● What is being asked: Exclude images; transcribe the rest of the data exactly.

Information given START

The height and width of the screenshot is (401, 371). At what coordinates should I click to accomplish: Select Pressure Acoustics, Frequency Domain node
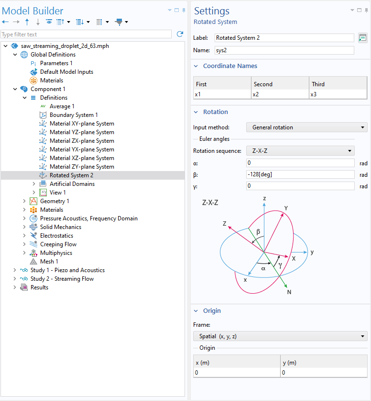[88, 218]
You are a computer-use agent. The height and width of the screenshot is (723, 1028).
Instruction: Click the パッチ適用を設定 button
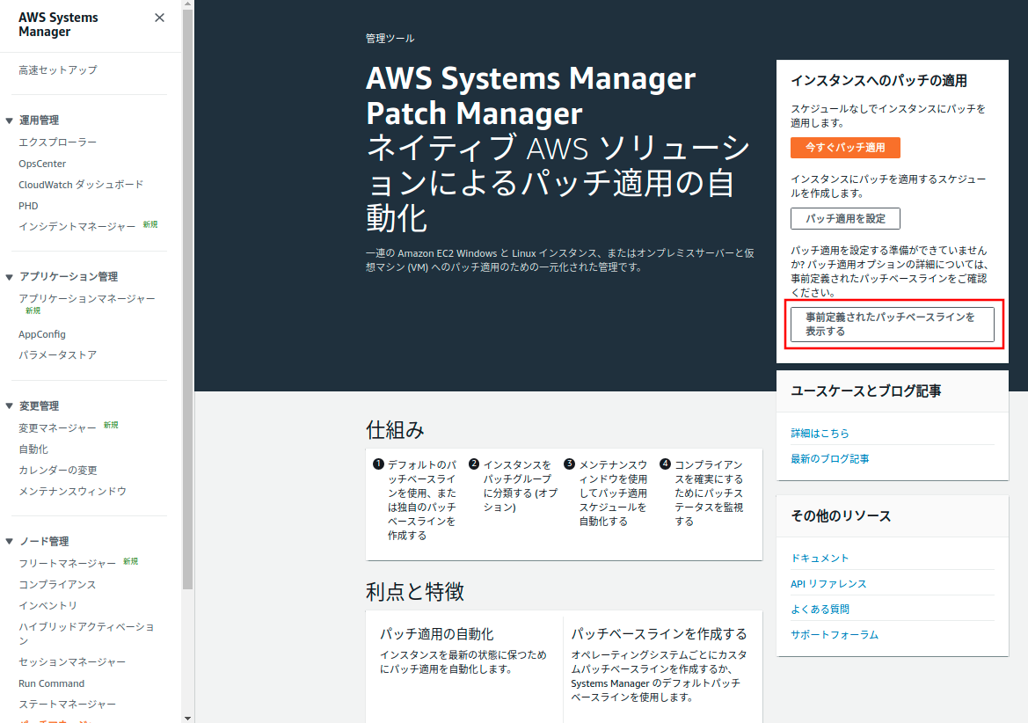[844, 218]
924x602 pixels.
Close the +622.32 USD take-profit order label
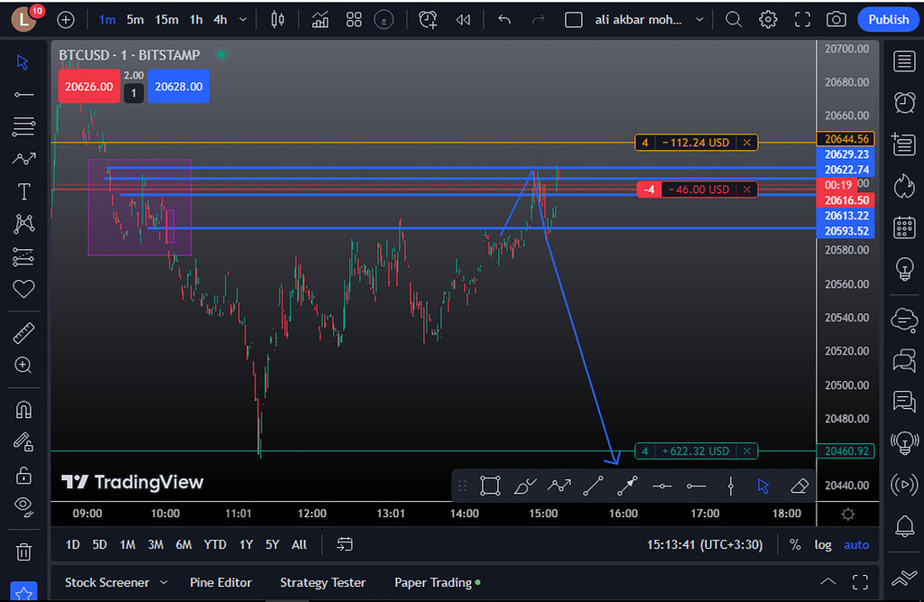click(746, 450)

Information given END

● Output of the exercise:
The height and width of the screenshot is (401, 371). At what coordinates should I click to accomplish: Select Pressure Acoustics, Frequency Domain node
[88, 218]
You are a computer-use agent. The height and width of the screenshot is (723, 1028).
Instruction: Click the パッチ適用を設定 button
[844, 218]
924x602 pixels.
Close the +622.32 USD take-profit order label
click(746, 450)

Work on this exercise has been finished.